Abraham never considered that he and Isaac would not return. He was not about to indulge in some misguided act of religious zealotry. Nor did he view the sacrifice of Isaac upon an altar as in some way appeasing a savage God. Abraham was confident that his sacrificing of Isaac would not be to loss but to gain, that the boy would live.
`By faith Abraham, when God tested him, offered Isaac as a sacrifice. He who had received the promises was about to sacrifice his one and only son .... Abraham reasoned that God could raise the dead, and figuratively speaking, he did receive Isaac back from death' (Hebrews 11:17-19).
The first mention of any topic in Scripture often gives a clue to its broader spiritual significance. By this principle, worship and sacrifice are for ever linked.
Whenever we worship it is with a desire to give over to God something we feel we cannot keep to ourselves. Whether it is the thankfulness of the heart, the praise of the soul or the adoration of the spirit, we long to bestow them on him and in this sense they become our sacrifices of worship.
They are not sacrifices aimed at appeasing an angry God or bribing a reluctant God, but positive acts in which we gladly give something of ours to him. And this calls for more than mere words; there must be substance to the giving over of our lives, just as Abraham visibly and physically gave Isaac to be bound on the altar.
The final vision of ultimate worship in the Scriptures is centred on the Lamb slain before the foundation of the world, a reminder afresh that all worship is for ever joined to sacrifice.
In the meantime, the apostle Paul describes our worship in terms of our surrendered lives: `I urge you, brothers, in view of God's mercy, to offer your bodies as living sacrifices, holy and pleasing to God-which is your spiritual act of worship' (Romans 12:1). Our worship is only as rich as our life.

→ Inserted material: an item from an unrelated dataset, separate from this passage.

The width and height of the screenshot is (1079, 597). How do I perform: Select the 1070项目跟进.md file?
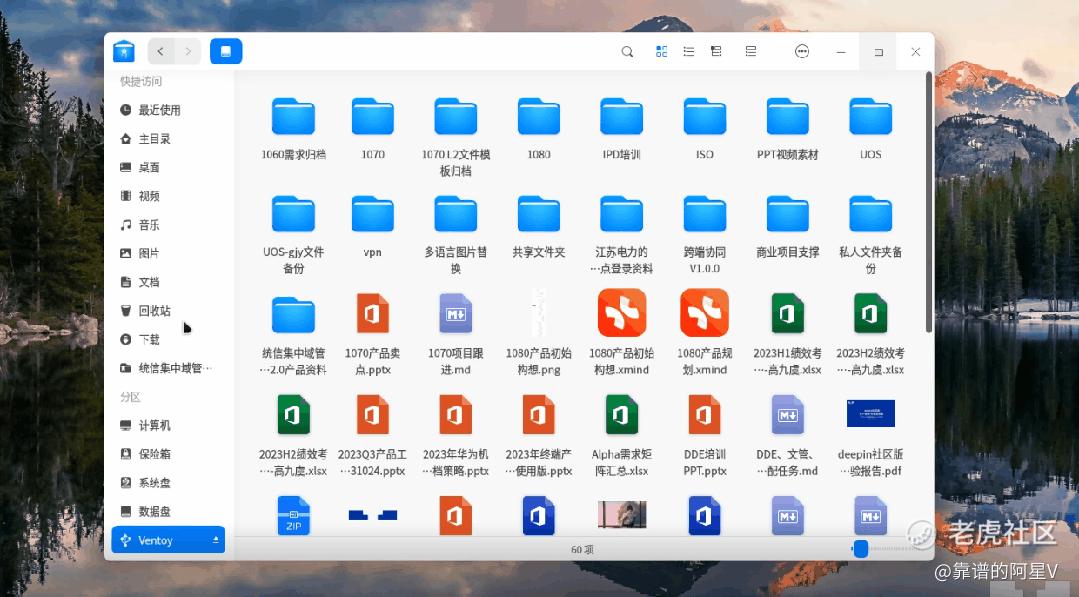tap(456, 334)
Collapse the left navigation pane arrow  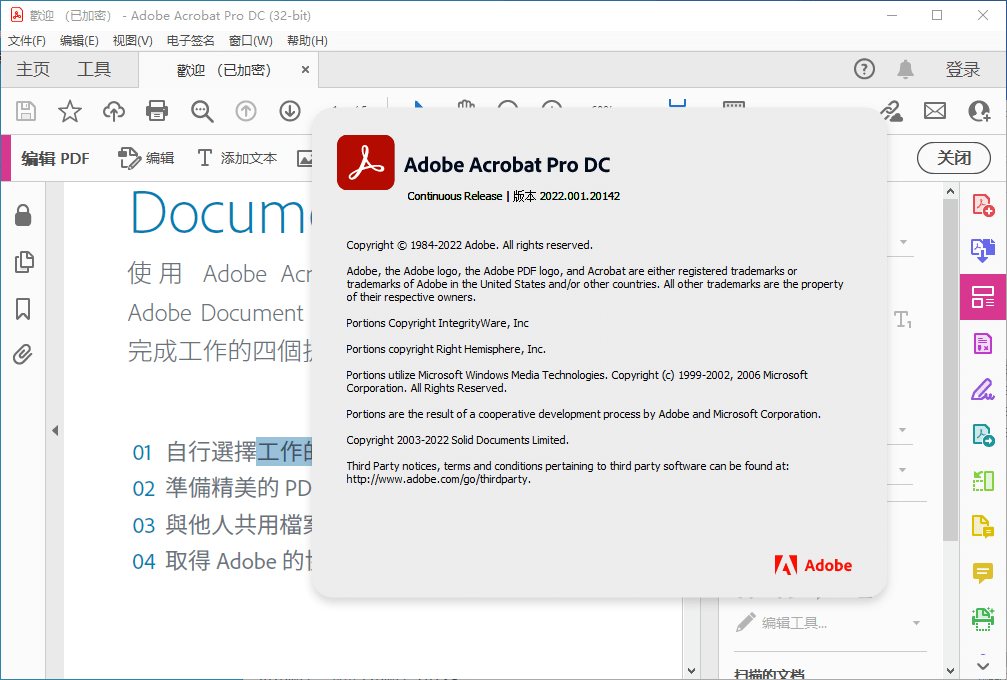55,430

Each day provides us with new opportunities to demonstrate our commitment to Christ by laying down our lives for him. Paul's idea of the surrendered life is not to live as a religious recluse, cut off from the world of need, imprisoned in religious thinking. Instead, it is to be the outward flow of the love of God to the world around us.
To touch that world will not require most of us to cross the oceans. It will mean involvement with the immediate world of our own neighbourhood, our street, our office, our home. Here we are provided with a multitude of opportunities to worship God by giving ourselves to serve the needs of others. We can give him our eyes through which to look with compassion, our mouth through which to speak, our hands through which to heal, our feet through which to go, and our hearts through which to love. This is our worship.
This marks the dividing-line between the religious and the spiritual, between the Pharisee and the Samaritan. Jesus was never out of touch. The Christ who daily closed in with his Father in worship was the same Christ who daily walked through crowded streets bringing God to the people.
To live this way ourselves requires the ,denial of our selfish wants and the giving of ourselves to serve the desires of God. Worship is more than singing songs and raising our hands in praise to the Almighty. It means giving our money, our time, our counsel, our understanding, our care-our bag of rice.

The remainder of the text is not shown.